Dragon's Child: The King Arthur Trilogy by M. K. Hume

M. K. Hume set out to retell the Arthur legends from a new perspective, using the strength of her knowledge about post-Roman Britain, and tomorrow, that dream makes it to American readers with the first book in the King Arthur Trilogy, Dragon's Child.

The novel accomplishes many things, including:

Describing the post-Roman ambiance
Showing Latin placenames for Arthurians sites
Explaining the controversy between Roman, Celtic, and Saxon factions
Revealing that Arthur had a wife before Guinevere
Being old fashioned

I'm not saying that last one is a bad thing. Old fashioned writing is clearly a matter of taste. The novel doesn't really fit in with contemporary historical fiction for two big reasons: the pacing and the point of view.

Pacing: I was puzzled as to why certain passages were emphasized with description, dialogue, and emotional analysis while others were glossed over. The first really big event occurs more than 100 pages in. A devastating evening at the villa turns into several highly detailed days of horrors which stand out all the more because of the surrounding summarizing passages. I already believed Caius was nasty and have a sense of some of the depraved things Romans did in history, so I'm not sure the scenes in which Caius's friends worship the death gods and Arthur exhumes the corpses of abused children were necessary. Perhaps the depth of Caius's evil is important in an upcoming book? For the rest of the novel, I couldn't decide whether it could be condensed to a normal-sized novel or split up even further into two or three. Sometimes, an event was discussed or pondered so much that when it happened, it was anticlimactic.

The pacing is also weighed down with complex turns of phrase: "Artorex easily parried Caius's blows, until a woolen mat brought him to grief when his foot slipped on its treacherous purchase." (page 111 of the advanced readers edition). There could be many ways to express this, but in an action sequence, "he slipped on a woolen mat" is most effective.

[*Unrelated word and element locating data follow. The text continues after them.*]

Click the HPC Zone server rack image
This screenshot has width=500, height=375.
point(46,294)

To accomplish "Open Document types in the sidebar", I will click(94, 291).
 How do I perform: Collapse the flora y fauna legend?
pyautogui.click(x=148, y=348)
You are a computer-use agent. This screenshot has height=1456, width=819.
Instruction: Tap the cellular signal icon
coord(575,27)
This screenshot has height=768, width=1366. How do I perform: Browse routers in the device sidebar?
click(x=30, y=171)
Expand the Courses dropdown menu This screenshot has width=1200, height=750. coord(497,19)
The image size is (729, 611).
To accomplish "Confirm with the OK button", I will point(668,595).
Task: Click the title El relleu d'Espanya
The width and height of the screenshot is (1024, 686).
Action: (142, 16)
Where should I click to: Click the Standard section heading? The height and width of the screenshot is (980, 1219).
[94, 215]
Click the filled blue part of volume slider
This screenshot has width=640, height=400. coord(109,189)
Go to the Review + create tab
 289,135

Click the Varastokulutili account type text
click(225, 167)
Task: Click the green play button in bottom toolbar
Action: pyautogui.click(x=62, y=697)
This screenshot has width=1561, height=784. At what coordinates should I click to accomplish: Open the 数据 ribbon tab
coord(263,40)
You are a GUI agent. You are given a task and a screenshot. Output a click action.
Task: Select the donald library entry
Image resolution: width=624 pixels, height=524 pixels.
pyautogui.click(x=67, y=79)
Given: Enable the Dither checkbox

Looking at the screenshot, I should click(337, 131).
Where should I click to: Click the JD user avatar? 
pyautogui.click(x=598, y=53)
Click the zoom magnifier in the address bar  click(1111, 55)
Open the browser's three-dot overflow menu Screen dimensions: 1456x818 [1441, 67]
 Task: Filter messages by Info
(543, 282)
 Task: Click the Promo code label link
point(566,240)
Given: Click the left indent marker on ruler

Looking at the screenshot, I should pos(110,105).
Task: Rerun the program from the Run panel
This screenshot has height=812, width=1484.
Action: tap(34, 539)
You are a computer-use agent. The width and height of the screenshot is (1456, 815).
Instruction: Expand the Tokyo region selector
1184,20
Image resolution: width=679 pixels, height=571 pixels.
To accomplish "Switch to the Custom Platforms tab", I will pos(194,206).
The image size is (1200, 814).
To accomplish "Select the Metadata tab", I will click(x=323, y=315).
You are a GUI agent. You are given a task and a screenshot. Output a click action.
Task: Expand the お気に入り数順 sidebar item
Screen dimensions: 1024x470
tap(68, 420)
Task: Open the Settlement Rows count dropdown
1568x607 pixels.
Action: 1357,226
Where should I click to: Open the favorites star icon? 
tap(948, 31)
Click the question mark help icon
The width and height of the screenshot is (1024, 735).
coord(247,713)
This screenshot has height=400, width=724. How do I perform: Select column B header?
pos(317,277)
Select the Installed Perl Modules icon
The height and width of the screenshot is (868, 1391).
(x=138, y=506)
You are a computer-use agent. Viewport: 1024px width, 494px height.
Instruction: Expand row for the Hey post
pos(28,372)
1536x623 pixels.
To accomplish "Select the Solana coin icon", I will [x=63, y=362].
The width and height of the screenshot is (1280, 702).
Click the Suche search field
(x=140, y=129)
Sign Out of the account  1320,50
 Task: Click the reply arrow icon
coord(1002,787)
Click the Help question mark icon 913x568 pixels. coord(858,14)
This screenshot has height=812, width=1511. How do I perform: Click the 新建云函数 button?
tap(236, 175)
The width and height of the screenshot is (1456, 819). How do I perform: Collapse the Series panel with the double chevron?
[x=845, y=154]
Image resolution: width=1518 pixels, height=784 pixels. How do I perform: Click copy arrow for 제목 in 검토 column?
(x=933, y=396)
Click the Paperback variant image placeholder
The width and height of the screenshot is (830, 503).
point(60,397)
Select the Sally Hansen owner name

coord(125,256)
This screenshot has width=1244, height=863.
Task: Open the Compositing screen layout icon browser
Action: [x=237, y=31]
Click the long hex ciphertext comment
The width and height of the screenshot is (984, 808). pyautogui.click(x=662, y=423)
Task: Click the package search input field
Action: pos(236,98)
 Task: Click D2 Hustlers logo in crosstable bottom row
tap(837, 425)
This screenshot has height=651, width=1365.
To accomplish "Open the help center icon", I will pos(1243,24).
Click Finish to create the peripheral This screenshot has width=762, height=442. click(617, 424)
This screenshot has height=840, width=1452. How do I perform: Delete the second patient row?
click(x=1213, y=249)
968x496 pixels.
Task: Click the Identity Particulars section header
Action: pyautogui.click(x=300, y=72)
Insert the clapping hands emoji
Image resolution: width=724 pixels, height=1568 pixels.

Point of view: This novel takes an omniscient stance, in which the narrator knows everything going on, down to the thoughts of various characters in a scene. My experience as an editor has convinced me that omniscience isn't an option for today's writers. I find that the writing is stronger when events can be described from a single character's perspective, and any switch in point of view is clearly signaled by a chapter or section break. However, books with an omniscient point of view are still published all the time, and an epic with so many characters is the best excuse I can think of for using it.

There is one gaffe in my advanced reader's edition that is a nightmare for all historical fiction authors: "The landscape was newly washed by the onset of spring into a tapestry of green and chocolate..." (p. 205) Green and what?

One thing I'm sure about post-Roman Britain is that they'd never heard of chocolate. Granted, the characters aren't savoring chocolate bonbons, but since they wouldn't have been able to use it to describe a color, either, the use of the word takes the reader out of the story. Much safer to say "brown."

That said, I really enjoyed spending time with some of the unexpected characters, like Ector, Livinia, Targo, and Gallia. Ygerne (Igraine) and Morgan have good psychological complexity. And I really liked everything in the list above (except the last one).

I highly recommend this book to readers who long for the days of all-knowing narrators who take you on long adventures under the assumption of certain heroic ideals. And that's what King Arthur is all about.